Exercise task =>
Print the following data verbatim, reproducing every line without alteration.

- - -

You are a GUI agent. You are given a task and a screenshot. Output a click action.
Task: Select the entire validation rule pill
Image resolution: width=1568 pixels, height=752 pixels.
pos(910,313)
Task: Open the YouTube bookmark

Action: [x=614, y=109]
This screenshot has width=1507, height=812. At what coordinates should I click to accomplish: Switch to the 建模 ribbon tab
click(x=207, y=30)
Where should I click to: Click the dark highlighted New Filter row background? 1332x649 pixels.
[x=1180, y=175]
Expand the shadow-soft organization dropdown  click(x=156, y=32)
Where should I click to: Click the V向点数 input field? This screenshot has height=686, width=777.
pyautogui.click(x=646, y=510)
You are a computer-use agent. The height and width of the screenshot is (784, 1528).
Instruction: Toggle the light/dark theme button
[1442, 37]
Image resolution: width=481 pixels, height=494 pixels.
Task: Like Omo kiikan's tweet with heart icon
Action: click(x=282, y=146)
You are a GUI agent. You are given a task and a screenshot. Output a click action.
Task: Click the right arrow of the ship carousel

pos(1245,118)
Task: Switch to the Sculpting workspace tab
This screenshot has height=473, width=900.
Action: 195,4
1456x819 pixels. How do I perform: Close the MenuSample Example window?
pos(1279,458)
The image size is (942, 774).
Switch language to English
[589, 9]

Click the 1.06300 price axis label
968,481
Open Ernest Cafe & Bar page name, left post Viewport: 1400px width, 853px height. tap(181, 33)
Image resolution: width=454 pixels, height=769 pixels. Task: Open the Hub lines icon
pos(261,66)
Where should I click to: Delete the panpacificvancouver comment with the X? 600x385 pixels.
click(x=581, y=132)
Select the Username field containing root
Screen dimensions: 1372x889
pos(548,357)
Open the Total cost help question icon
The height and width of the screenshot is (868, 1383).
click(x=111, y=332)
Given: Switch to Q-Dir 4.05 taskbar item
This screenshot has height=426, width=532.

- - -

Task response =>
You are a GUI agent. You are given a task and a screenshot. Output a click action.
Task: Select the entire validation rule pill
Image resolution: width=1568 pixels, height=752 pixels.
pos(910,313)
Task: Open the YouTube bookmark

Action: [x=614, y=109]
This screenshot has width=1507, height=812. At what coordinates should I click to accomplish: Switch to the 建模 ribbon tab
click(x=207, y=30)
Where should I click to: Click the dark highlighted New Filter row background? 1332x649 pixels.
[x=1180, y=175]
Expand the shadow-soft organization dropdown  click(x=156, y=32)
Where should I click to: Click the V向点数 input field? This screenshot has height=686, width=777.
pyautogui.click(x=646, y=510)
You are a computer-use agent. The height and width of the screenshot is (784, 1528).
Instruction: Toggle the light/dark theme button
[1442, 37]
Image resolution: width=481 pixels, height=494 pixels.
Task: Like Omo kiikan's tweet with heart icon
Action: click(x=282, y=146)
You are a GUI agent. You are given a task and a screenshot. Output a click action.
Task: Click the right arrow of the ship carousel

pos(1245,118)
Task: Switch to the Sculpting workspace tab
This screenshot has height=473, width=900.
Action: 195,4
1456x819 pixels. How do I perform: Close the MenuSample Example window?
pos(1279,458)
The image size is (942, 774).
Switch language to English
[589, 9]

Click the 1.06300 price axis label
968,481
Open Ernest Cafe & Bar page name, left post Viewport: 1400px width, 853px height. tap(181, 33)
Image resolution: width=454 pixels, height=769 pixels. Task: Open the Hub lines icon
pos(261,66)
Where should I click to: Delete the panpacificvancouver comment with the X? 600x385 pixels.
click(x=581, y=132)
Select the Username field containing root
Screen dimensions: 1372x889
pos(548,357)
Open the Total cost help question icon
The height and width of the screenshot is (868, 1383).
click(x=111, y=332)
Given: Switch to Q-Dir 4.05 taskbar item
This screenshot has height=426, width=532.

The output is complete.